Dès le début on remarque un changement important. Cette fois-ci pas de longue Introduction sombre et effrayante avec un mélange de bruits de vent et de sons ressemblant à des plaintes d'animaux, non.  A la place, il y a "Marienbad" et ses chants a capella  avec une voix aigüe rassurante et mignonne, presque naïve, avec ça et là quelques arrangements musicaux classiques. On n'a plus en tête l'image d'une forêt hantée, mais plutôt d'un jardin ensoleillé avec de belles fontaines (bon il va falloir arrêter les comparaisons sérieusement).
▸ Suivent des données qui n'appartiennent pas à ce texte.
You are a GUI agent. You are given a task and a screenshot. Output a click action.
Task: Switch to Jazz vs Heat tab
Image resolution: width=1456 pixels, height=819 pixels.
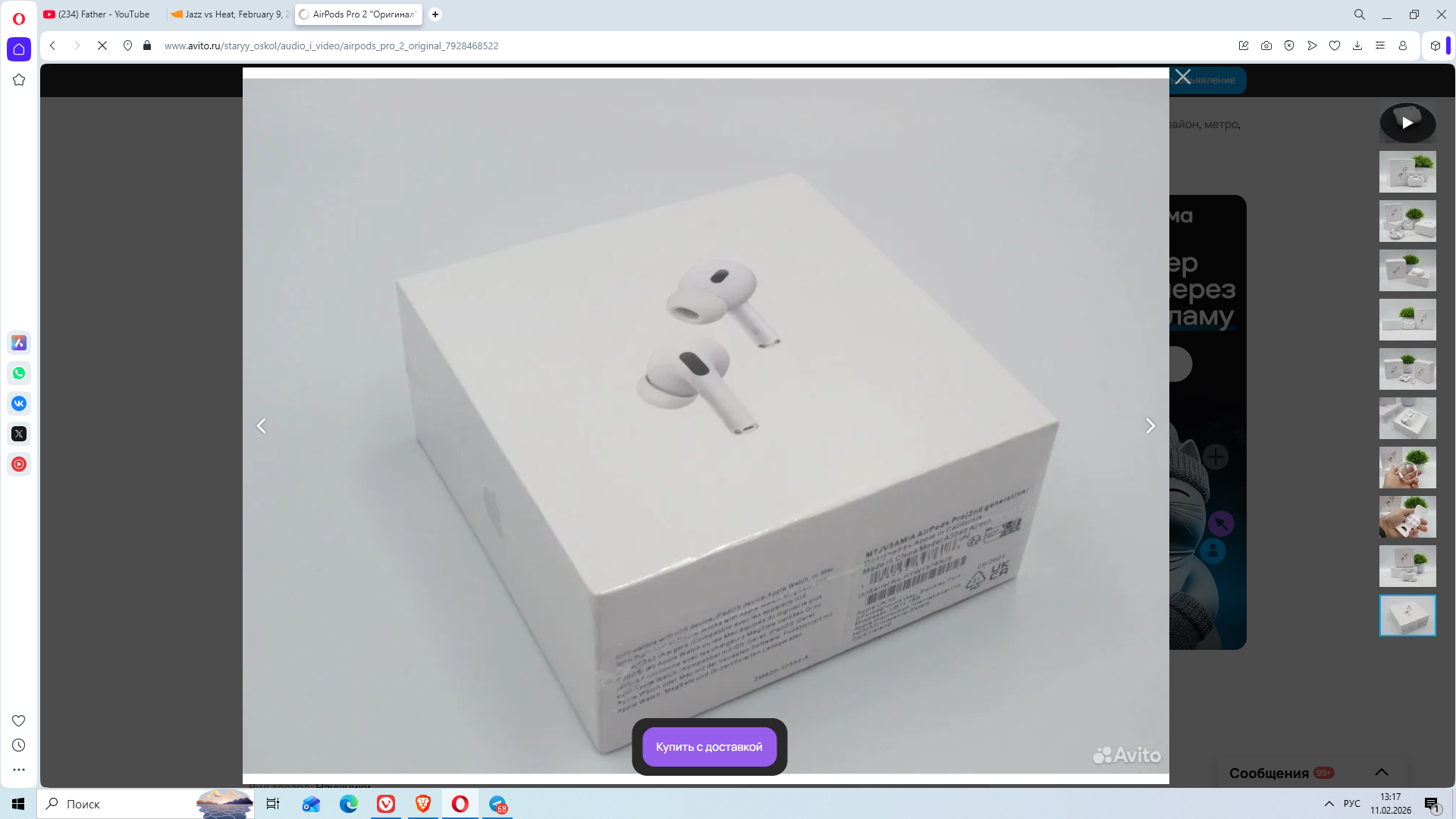[x=231, y=14]
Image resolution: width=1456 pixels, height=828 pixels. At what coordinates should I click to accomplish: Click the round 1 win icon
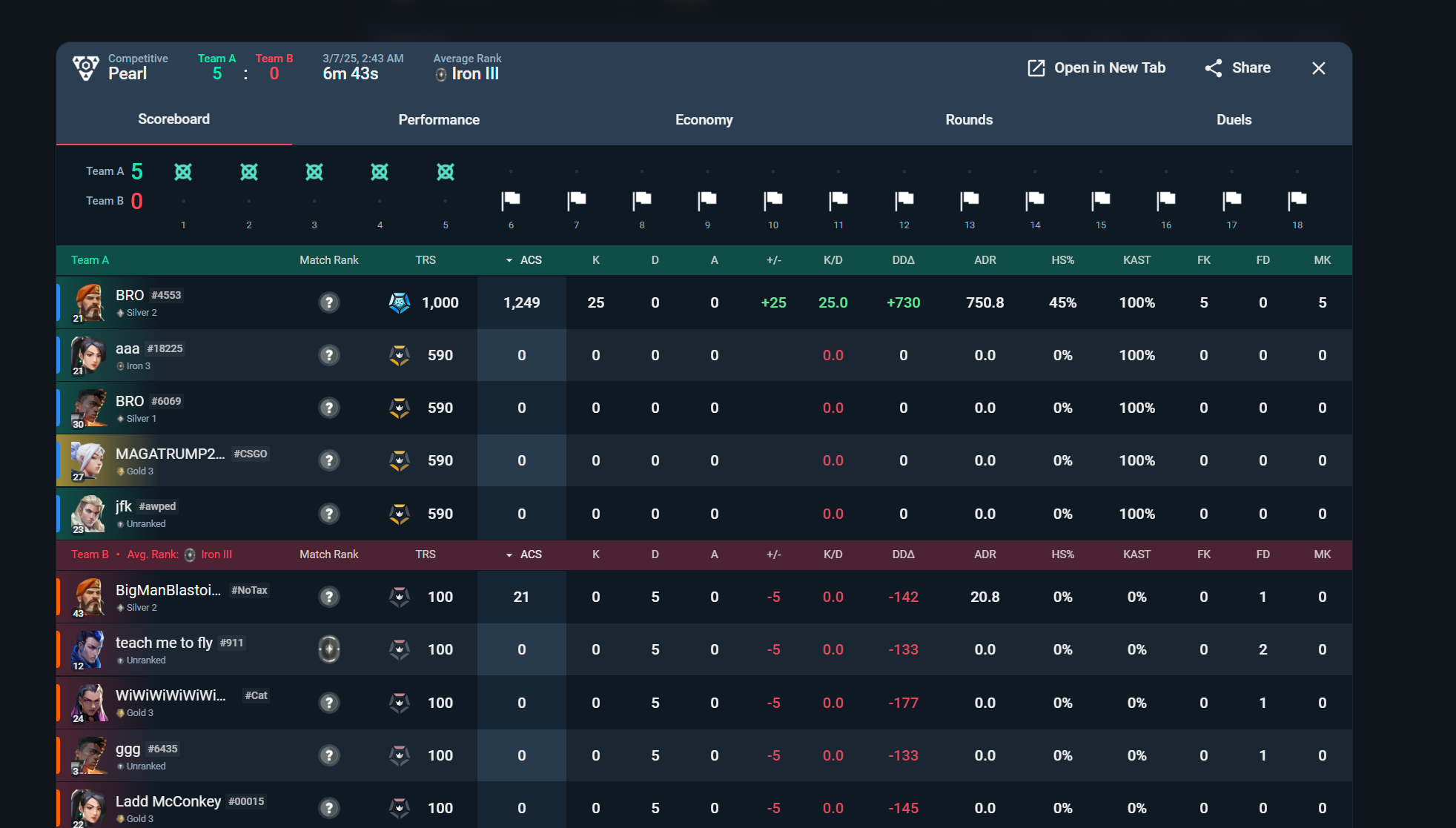point(183,172)
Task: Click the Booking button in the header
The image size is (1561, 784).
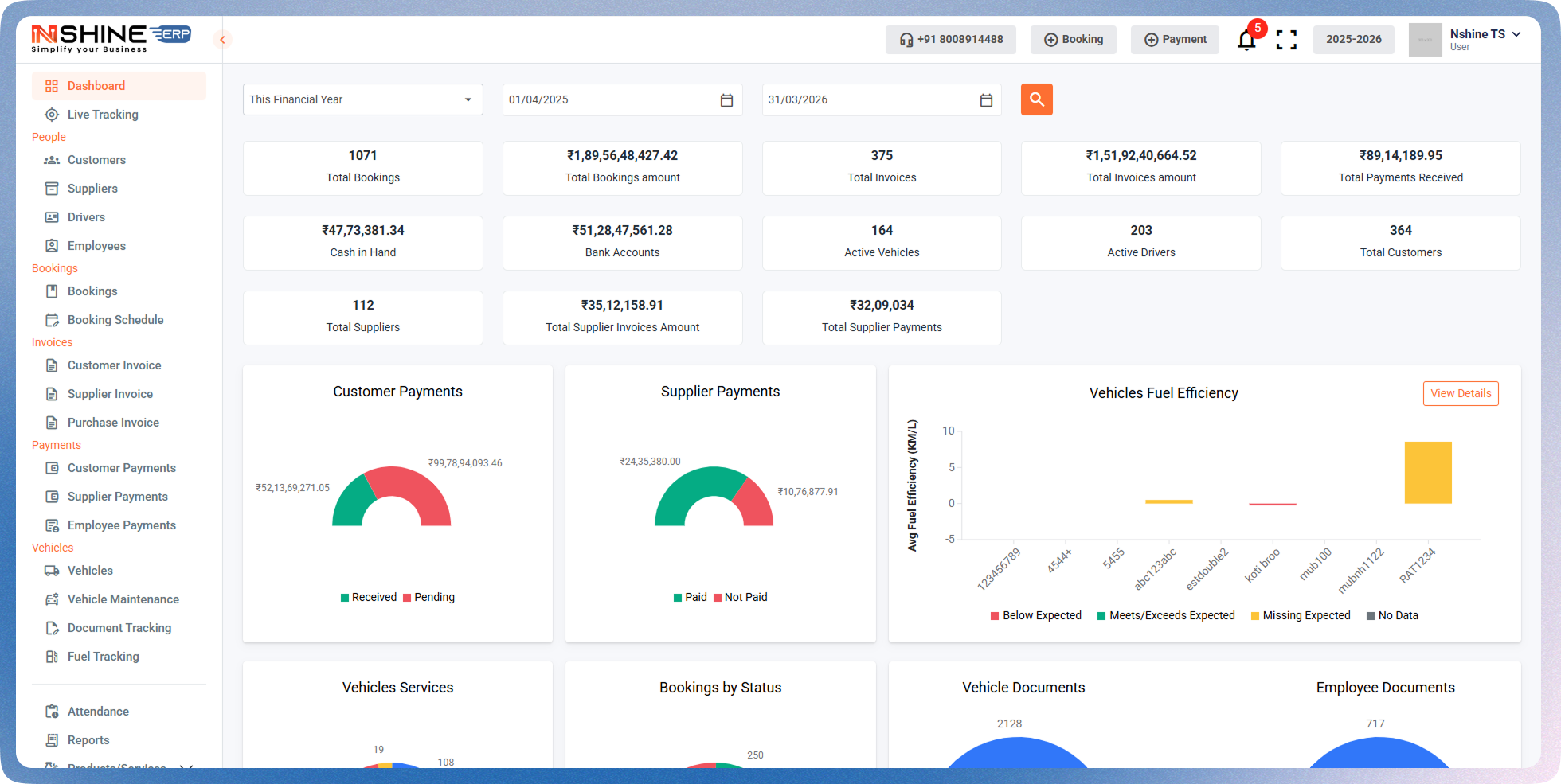Action: pyautogui.click(x=1073, y=39)
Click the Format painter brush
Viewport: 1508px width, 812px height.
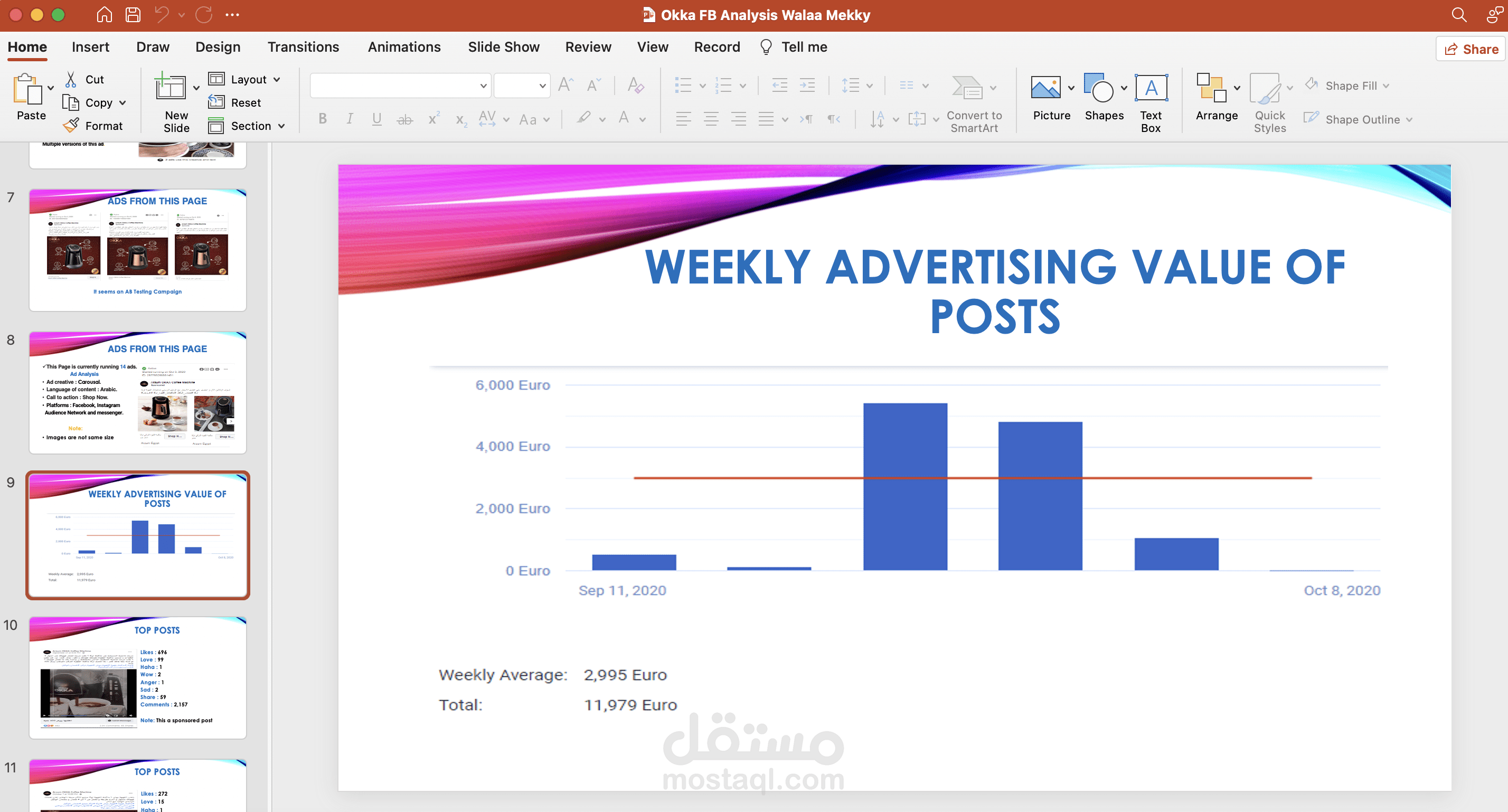[x=71, y=125]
Mais Julia Holter reste ce qu'elle est, une artiste qui expérimente. Alors soudain, le ton change brusquement, le ciel est plus menaçant et s'assombrit de seconde en seconde, on ne reconnait plus la chanson. Et puis à peine une minute après, le morceau, décidément schizophrène,  reprend ses atours de musique de chambre légère et lumineuse. Cet incipit représente bien l'ensemble d'Ekstasis et la construction complexe de chacun des morceaux. Confirmation juste après avec "Our Sorrows", un titre plus triste, où la Californienne utilise une technique de chant qui rappelle beaucoup les musiques d'Asie, tandis qu'une  batterie martiale se fait de plus en plus présente pour finalement s'évaporer à nouveau.
"Marienbad"



 "In The Same Room" est le bijou de l'album. C'est sûrement le seul morceau à l'allure de tube pop que Julia Holter ait écrit. Le début est tout simplement magnifique, avec ses choeurs (toujours aux sonorités asiatiques) et ses superpositions de voix. Un chant des sirènes qui aurait été un sans faute si le morceau ne perdait pas autant en intensité sur la fin (dommage). Et le clip, où l'on voit la mystérieuse brune aux longs cheveux et au visage angélique dans la nature, colle parfaitement à la chanson.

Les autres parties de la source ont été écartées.